"""
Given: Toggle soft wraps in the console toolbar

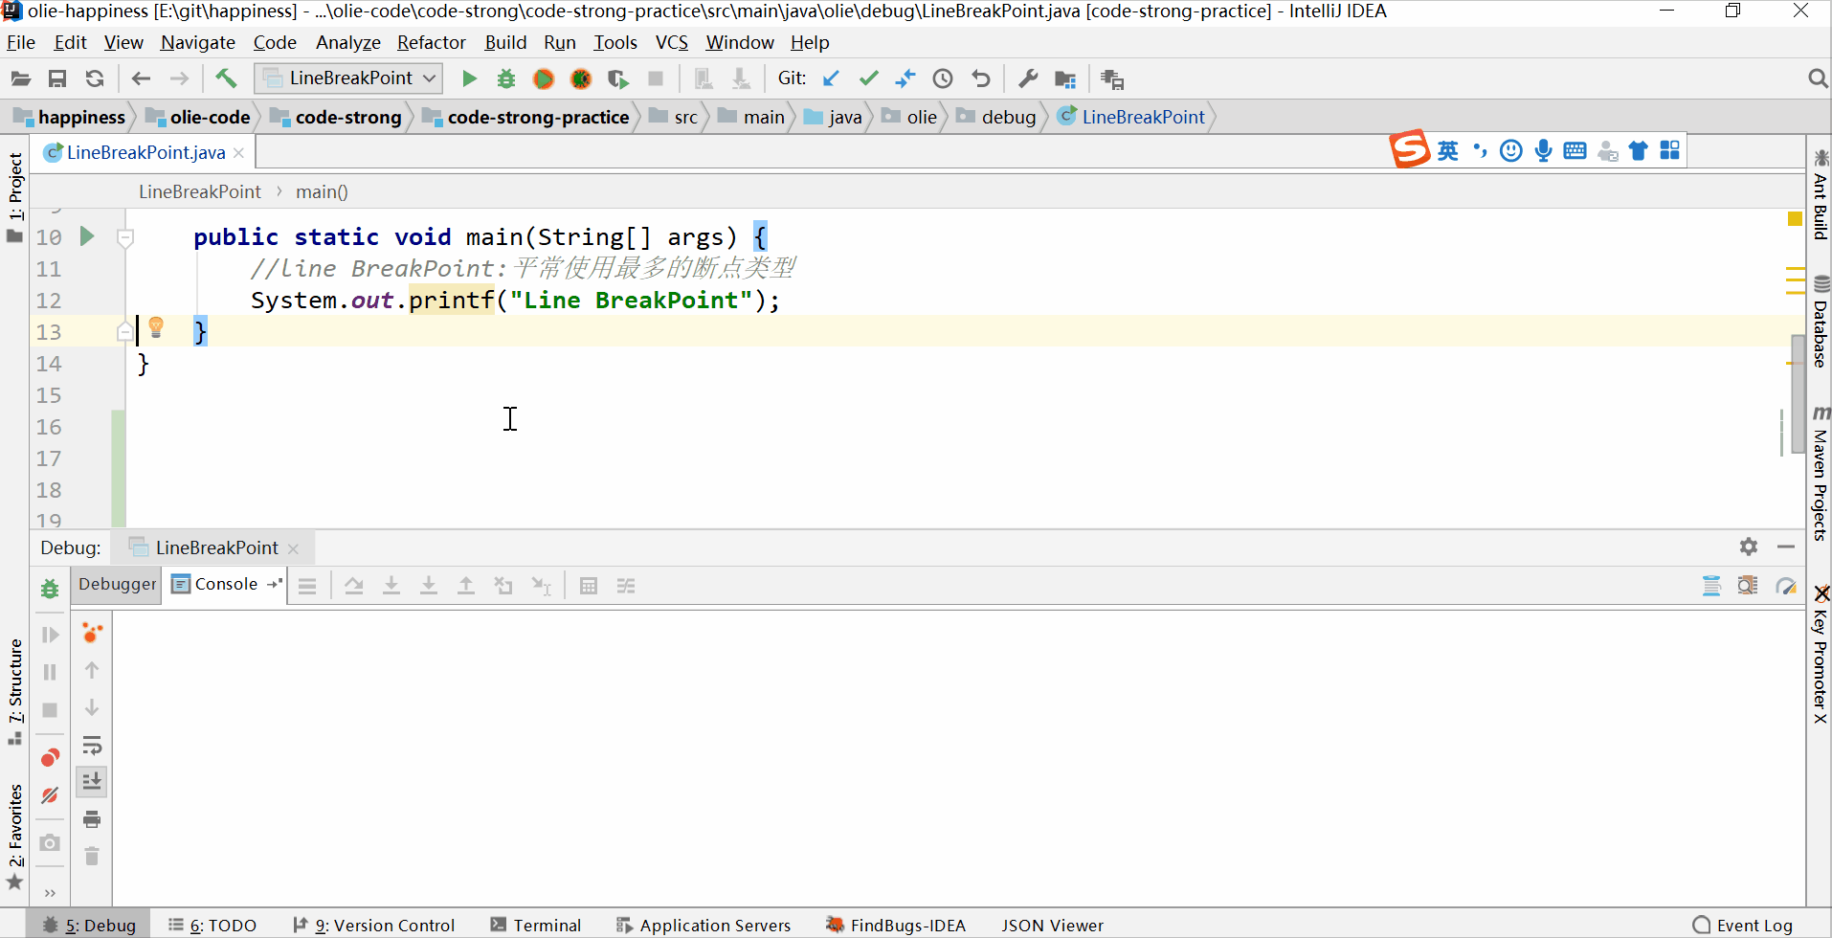Looking at the screenshot, I should (92, 746).

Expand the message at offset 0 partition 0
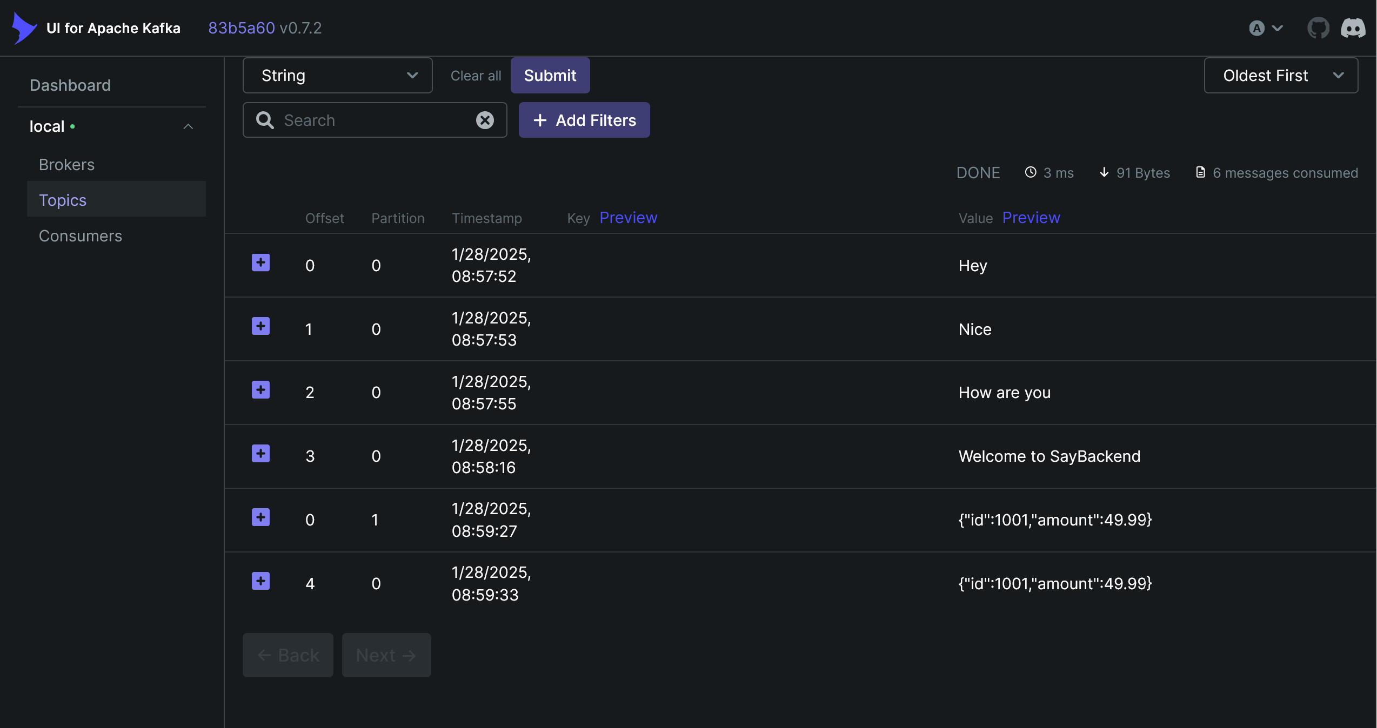(x=260, y=262)
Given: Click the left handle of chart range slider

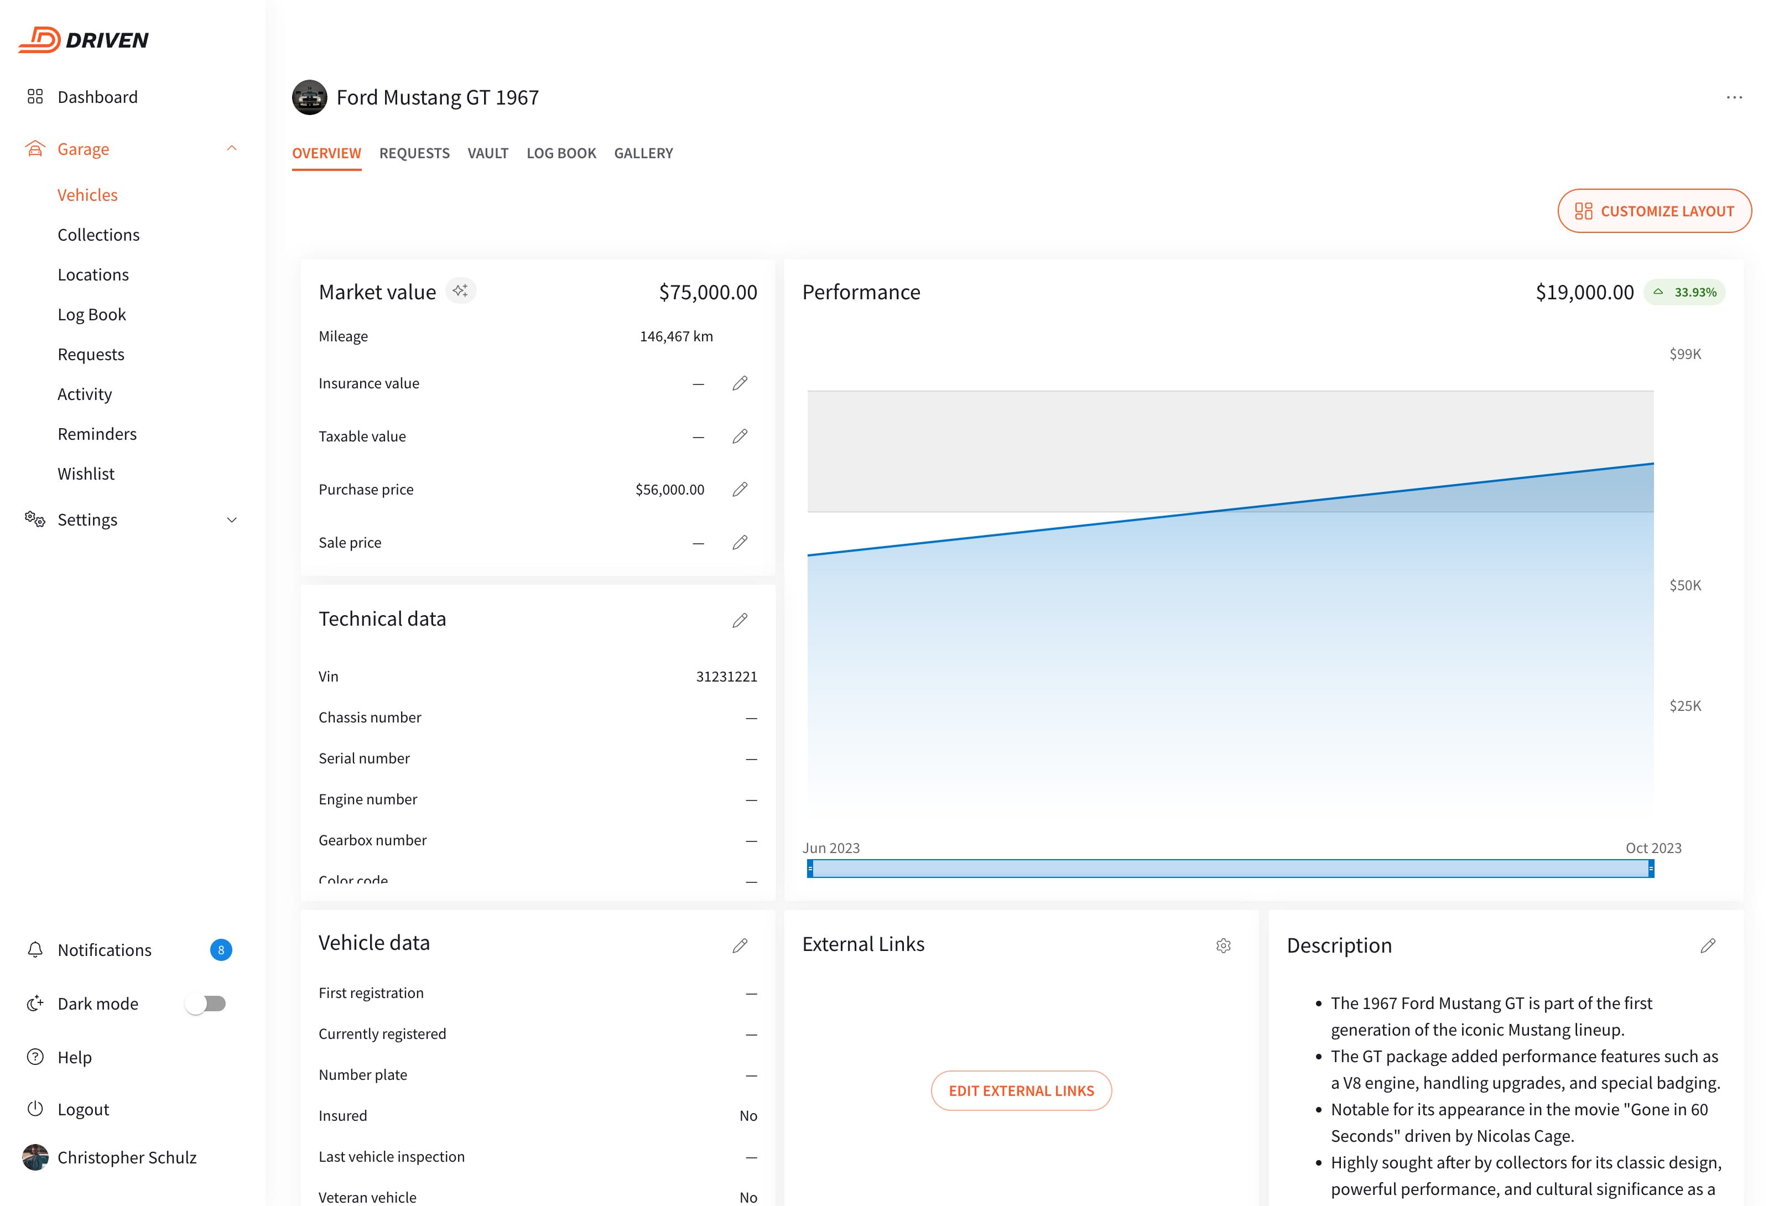Looking at the screenshot, I should coord(811,868).
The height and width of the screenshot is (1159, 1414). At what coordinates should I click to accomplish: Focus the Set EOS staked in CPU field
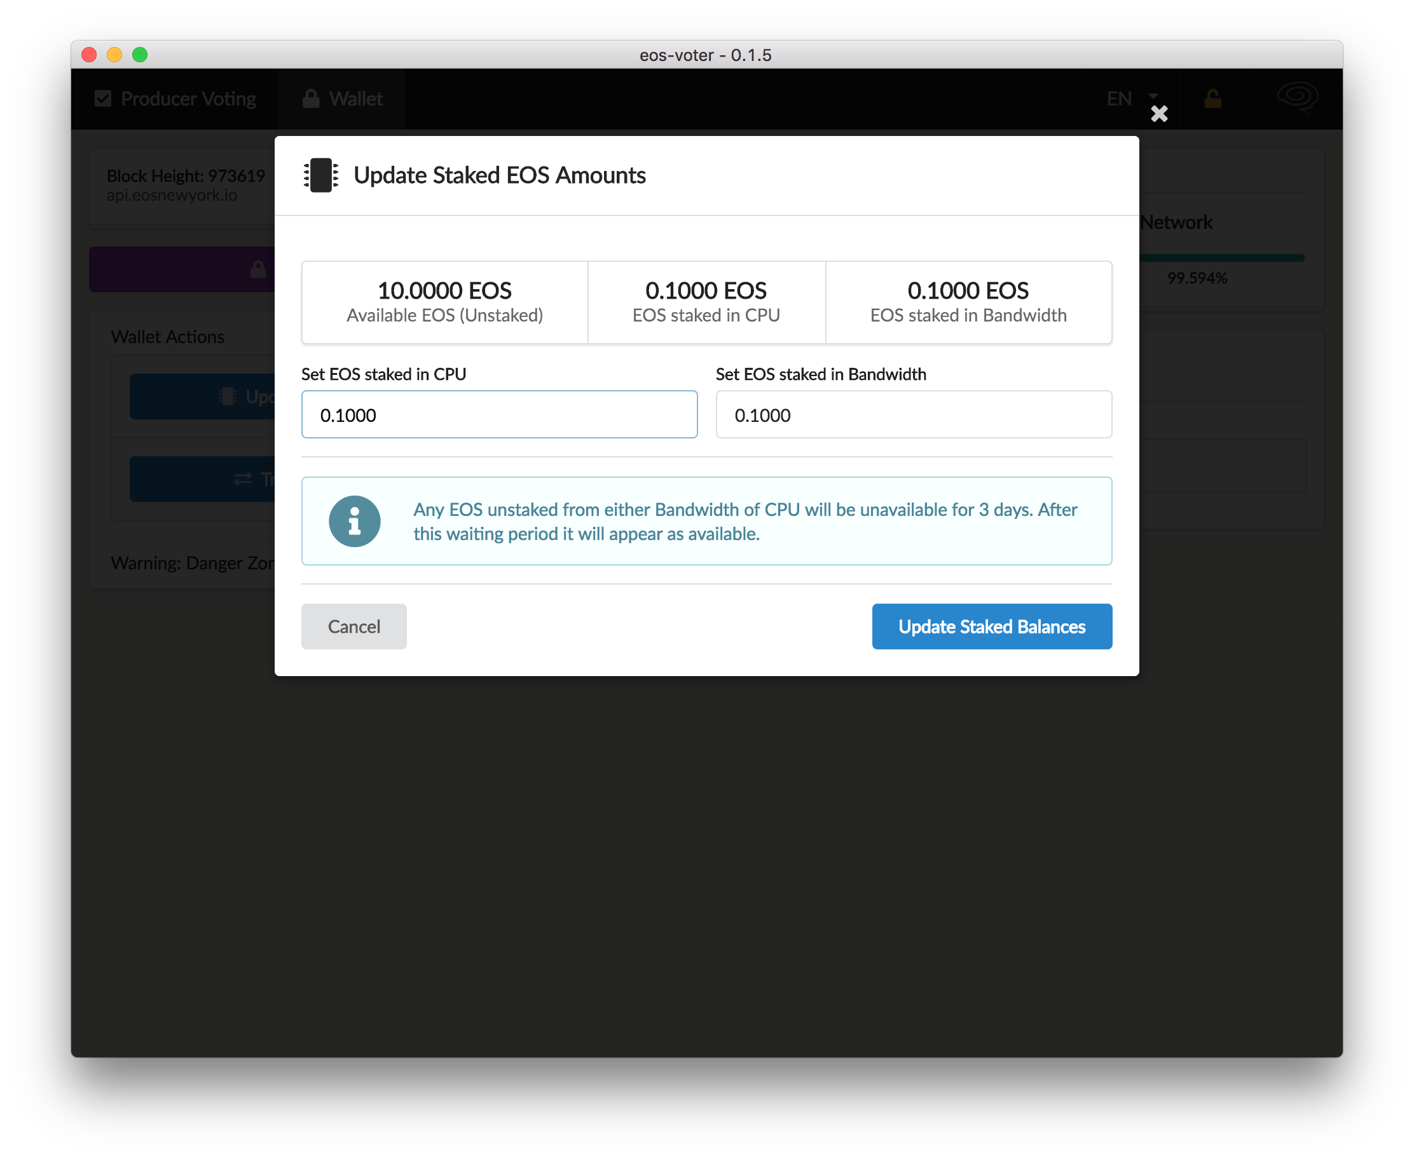tap(499, 415)
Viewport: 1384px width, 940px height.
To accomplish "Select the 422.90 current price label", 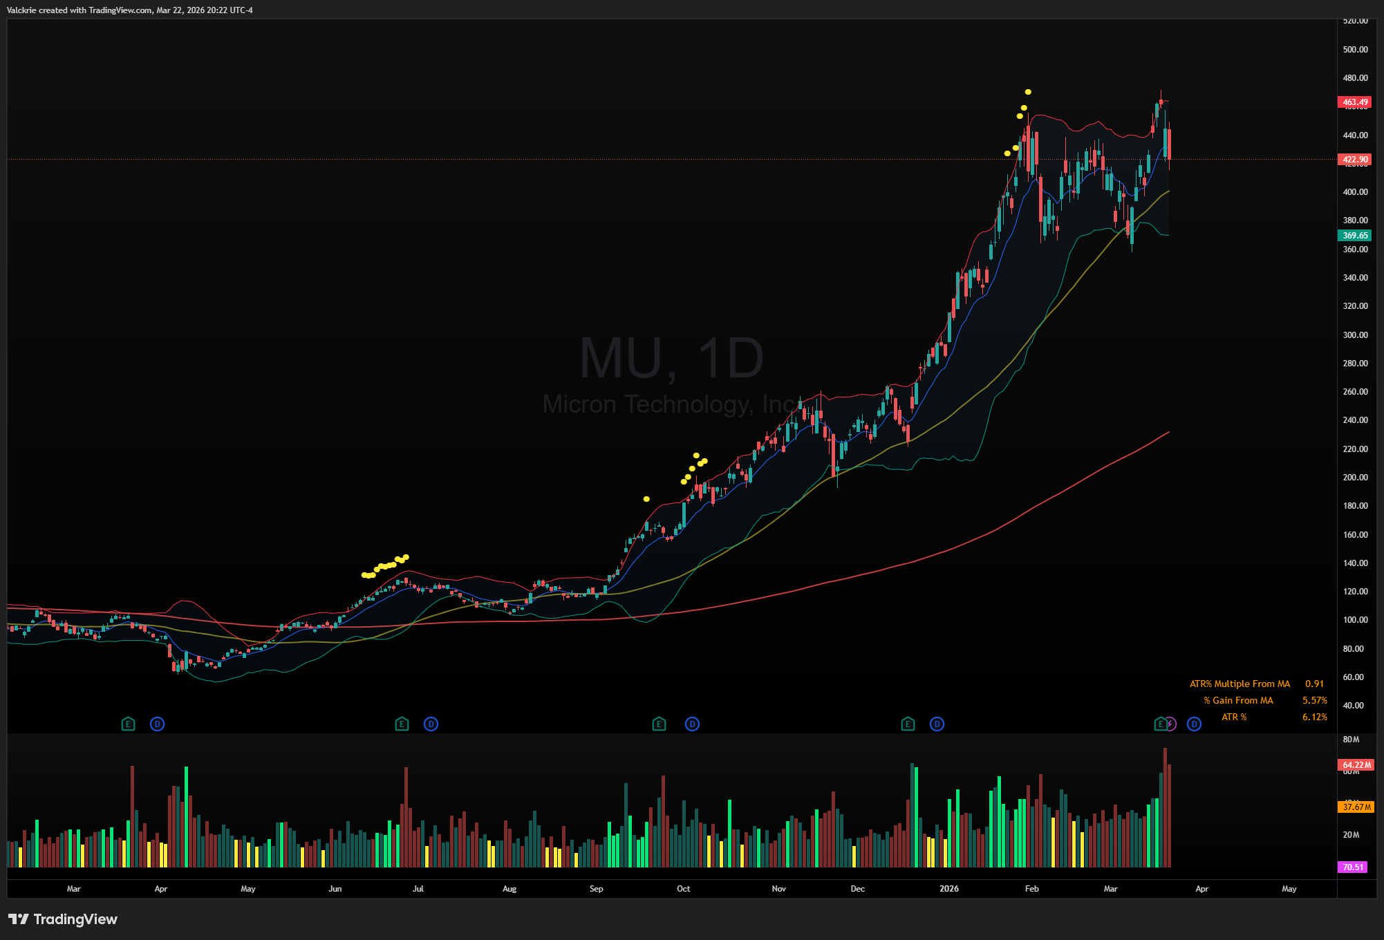I will [1355, 160].
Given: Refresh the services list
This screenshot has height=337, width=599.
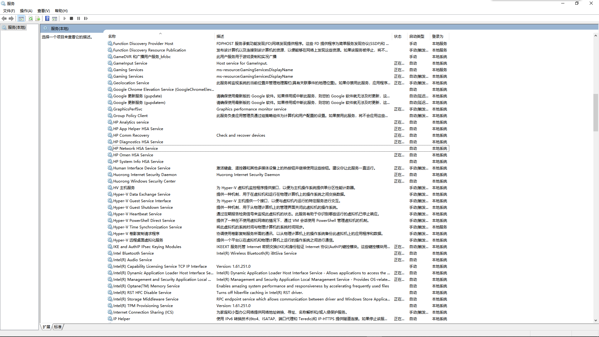Looking at the screenshot, I should [31, 18].
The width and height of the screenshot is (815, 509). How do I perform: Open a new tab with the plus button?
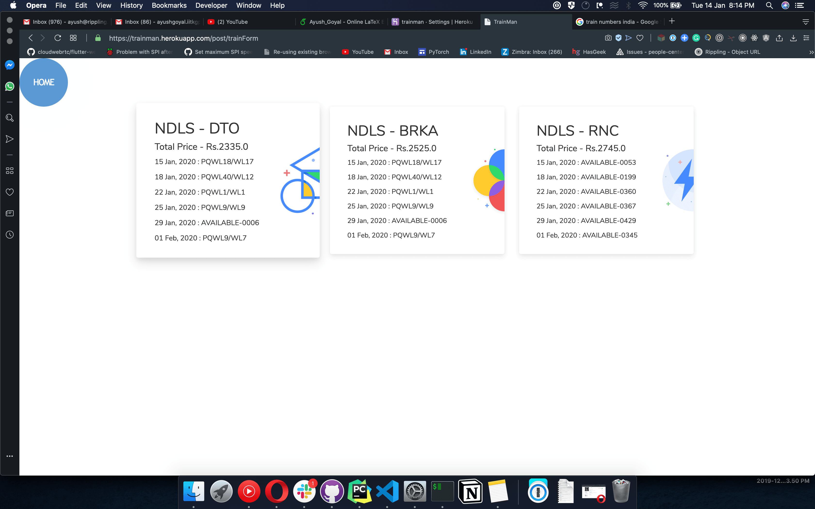click(672, 21)
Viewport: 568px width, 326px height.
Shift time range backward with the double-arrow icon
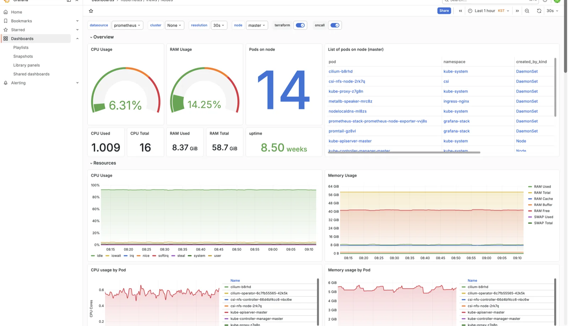click(460, 11)
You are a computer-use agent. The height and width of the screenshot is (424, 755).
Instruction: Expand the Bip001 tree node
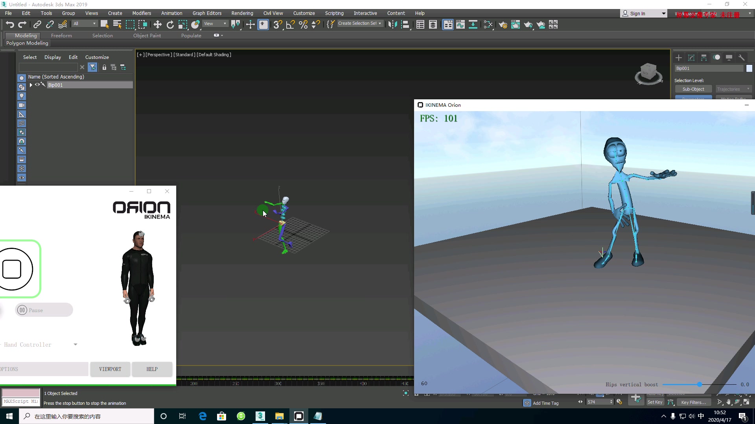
"""
Gather up the lines containing the word "Viewport" from these records and copy them.

FINISHED EXERCISE
Viewport: 1384px width, 940px height.
Viewport: 568px width, 326px height.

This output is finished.